>> BEGIN PROVIDED DATA

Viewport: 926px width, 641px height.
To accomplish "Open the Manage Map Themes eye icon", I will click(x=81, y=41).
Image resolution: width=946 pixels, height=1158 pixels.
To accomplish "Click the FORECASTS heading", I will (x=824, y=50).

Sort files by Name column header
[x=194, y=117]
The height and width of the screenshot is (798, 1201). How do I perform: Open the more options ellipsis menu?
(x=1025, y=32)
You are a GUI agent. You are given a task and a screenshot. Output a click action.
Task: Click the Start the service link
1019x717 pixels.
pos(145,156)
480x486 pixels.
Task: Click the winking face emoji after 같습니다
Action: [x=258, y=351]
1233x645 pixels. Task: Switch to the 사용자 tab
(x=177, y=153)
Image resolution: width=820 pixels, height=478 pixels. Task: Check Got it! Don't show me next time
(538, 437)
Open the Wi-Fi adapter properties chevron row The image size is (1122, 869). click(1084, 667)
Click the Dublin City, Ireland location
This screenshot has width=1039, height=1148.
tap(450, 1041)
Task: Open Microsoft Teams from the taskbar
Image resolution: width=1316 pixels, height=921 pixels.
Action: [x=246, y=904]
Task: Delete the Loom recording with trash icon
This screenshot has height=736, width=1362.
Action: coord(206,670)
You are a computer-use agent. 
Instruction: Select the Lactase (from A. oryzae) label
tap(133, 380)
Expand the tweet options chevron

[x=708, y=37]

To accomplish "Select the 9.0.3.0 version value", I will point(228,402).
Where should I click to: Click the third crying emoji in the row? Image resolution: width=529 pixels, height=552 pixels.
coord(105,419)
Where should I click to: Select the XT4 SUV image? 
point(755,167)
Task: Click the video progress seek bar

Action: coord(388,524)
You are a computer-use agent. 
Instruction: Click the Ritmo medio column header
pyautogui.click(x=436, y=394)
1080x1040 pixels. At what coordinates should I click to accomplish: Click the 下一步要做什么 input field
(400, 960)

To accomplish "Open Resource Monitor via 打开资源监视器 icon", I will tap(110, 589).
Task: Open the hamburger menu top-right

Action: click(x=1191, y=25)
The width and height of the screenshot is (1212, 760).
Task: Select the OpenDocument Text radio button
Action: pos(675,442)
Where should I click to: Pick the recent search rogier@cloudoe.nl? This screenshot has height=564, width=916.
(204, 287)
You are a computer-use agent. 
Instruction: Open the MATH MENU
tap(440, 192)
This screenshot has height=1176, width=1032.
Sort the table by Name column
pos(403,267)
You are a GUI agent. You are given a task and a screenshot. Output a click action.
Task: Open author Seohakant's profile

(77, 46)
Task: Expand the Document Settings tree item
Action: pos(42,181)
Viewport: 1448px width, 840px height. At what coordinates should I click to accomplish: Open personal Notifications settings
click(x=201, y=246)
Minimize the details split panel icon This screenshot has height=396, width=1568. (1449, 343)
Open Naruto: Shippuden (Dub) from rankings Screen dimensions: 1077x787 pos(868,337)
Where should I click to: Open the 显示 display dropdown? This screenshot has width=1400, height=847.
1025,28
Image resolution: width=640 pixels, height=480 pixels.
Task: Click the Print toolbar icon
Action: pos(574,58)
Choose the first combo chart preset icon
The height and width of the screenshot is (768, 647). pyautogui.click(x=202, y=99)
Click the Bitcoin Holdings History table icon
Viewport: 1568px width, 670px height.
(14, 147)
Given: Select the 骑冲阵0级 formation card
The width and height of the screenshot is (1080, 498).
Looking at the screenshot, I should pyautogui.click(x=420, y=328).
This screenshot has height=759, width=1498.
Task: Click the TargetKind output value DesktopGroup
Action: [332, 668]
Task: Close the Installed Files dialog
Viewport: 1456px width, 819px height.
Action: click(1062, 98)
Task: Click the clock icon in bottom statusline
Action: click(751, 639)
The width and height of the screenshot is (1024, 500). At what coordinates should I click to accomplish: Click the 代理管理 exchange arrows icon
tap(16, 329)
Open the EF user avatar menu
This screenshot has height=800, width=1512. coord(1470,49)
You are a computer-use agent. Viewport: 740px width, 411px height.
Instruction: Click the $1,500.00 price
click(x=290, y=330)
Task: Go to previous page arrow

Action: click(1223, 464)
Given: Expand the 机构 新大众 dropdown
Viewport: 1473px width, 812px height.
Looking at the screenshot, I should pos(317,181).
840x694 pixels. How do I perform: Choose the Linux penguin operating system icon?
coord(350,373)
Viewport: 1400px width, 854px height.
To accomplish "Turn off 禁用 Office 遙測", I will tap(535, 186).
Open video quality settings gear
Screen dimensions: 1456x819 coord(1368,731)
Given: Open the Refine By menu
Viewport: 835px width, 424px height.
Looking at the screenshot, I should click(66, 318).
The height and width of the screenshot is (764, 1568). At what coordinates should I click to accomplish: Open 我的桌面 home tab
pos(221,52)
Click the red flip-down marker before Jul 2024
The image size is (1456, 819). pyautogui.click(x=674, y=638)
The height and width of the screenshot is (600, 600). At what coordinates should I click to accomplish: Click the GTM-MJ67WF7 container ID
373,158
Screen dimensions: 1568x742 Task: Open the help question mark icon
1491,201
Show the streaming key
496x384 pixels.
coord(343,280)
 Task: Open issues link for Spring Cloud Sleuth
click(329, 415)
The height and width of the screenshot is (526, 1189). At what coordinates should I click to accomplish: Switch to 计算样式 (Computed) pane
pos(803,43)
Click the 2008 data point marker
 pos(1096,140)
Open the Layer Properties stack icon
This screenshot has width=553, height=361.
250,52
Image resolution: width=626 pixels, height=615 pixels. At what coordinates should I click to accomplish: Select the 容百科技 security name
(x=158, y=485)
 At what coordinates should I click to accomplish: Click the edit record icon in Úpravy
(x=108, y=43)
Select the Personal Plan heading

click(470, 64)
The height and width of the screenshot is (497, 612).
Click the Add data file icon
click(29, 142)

>> END PROVIDED DATA

* **TASK DIRECTIONS**: Pick out every line of the data above that contains the string "video", matching case exactly.

* **OUTPUT FOR THIS EXERCISE**:
Task: Click the video progress seek bar
Open video quality settings gear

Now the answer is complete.